マリーナ・キールに対する前に、ジョン・グリーンへ謝罪をしなければならないだろう。
「その前に、”ジョン”に謝らせて欲しい」
「ええ?」
「さっきも言ったように、私はロバートを信じていた。赤ん坊の頃から共に育って来た兄弟以上の存在だと思っていた。

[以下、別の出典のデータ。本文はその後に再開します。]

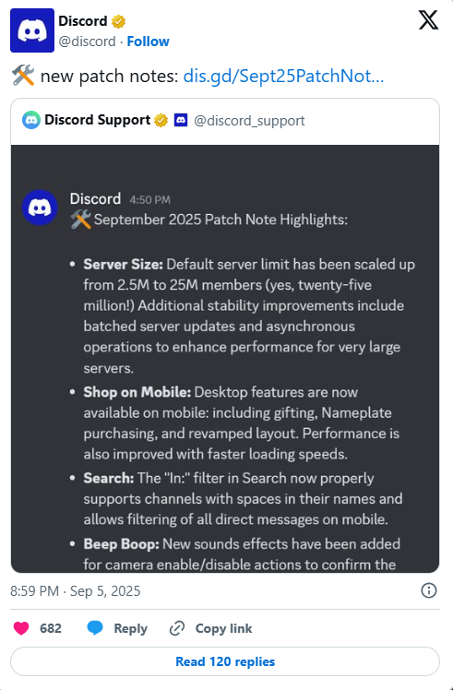This screenshot has height=690, width=453.
Task: Open the dis.gd/Sept25PatchNot link
Action: [283, 77]
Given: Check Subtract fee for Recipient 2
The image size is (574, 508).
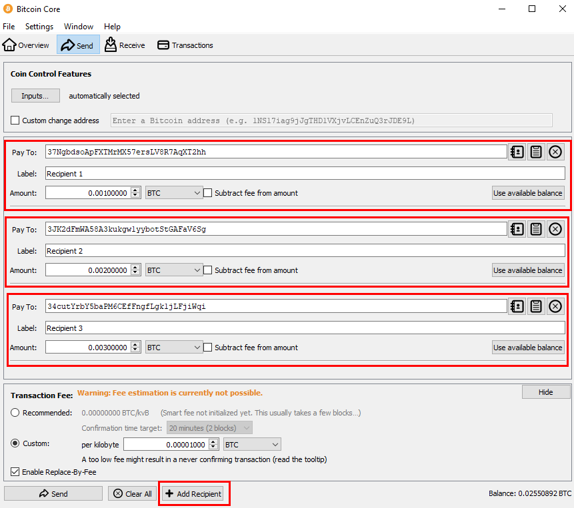Looking at the screenshot, I should click(x=208, y=270).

そのロバートが私を裏切ったのだと知って、そのせいで君に怪我をさせたと知って――自分自身が許せなかったんだ。
それなのに、君に当たるような真似をしてしまった。
よりにもよって恐ろしい目にあったばかりの君に、あんな態度を取るなんて、王太子として、いいや、人間として失格だ。
許してくれ」
一国の王太子が、一介の小姓に自らの非を認め、謝罪をしている。不思議な光景だった。仮に公爵令嬢に対してであっても、そうはないことだ。
マリーナは困った。
『許す』というのは偉そうだ。そもそも、何を許すのか分からない。あの時のアルバートには困らせられたが、その心情は汲んで余りあった。

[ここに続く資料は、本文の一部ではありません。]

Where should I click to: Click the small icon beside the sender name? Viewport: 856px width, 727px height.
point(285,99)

マリーナが返事をしないので、アルバートは不安になった。もうすっかり自分に愛想を尽かしてしまったのだ。
「本当にすまなかった……王妃がしたことも、言い訳は出来ない」
「いいえ! 私こそ、自分から望んだことなのに、職を投げ出してしまいました。
お許しください。
殿下のせいではないのです。王妃さまのせいでもありません。
本当に気分が悪くなって、仕方がなかったのです」
「……本当に?」
「はい……」
ここで『自分は殿下に嘘偽りは申しません』ときっぱりと宣言出来たのならば良いのに。マリーナは彼の前で、偽りの姿で立っている。
とても『信じて下さい』とは言えない。
ただ、ロバートの自信満々の裏切りにあったアルバートには、マリーナの控えめな訴えは逆に好ましく思えた。
「ありがとう……」
先ほど、マリーナは一所懸命、アルバートを慰めてくれた。マリーナ・キールはなんと愛情深い人なのだろうか。
アルバートは一息吐くと、気持ちを落ち着かせた。
「ジョン……」
マリーナもまた、アルバートに告白しようとした。
「殿下、お話したいことが……」
しかし、彼らの運命は、まるでまだその時ではないと言わんばかりに、それを邪魔した。
俄かにトイ商会がざわついた。それは次第に大きくなり、ついにはミリアムすら扉から顔を出す始末となった。そこでミリアムはようやくマリーナとその脇に王太子が立っているのを見た。
「あらまぁ! どうしたの!」
その声に返ってきたのはアンジェリカの叫びだった。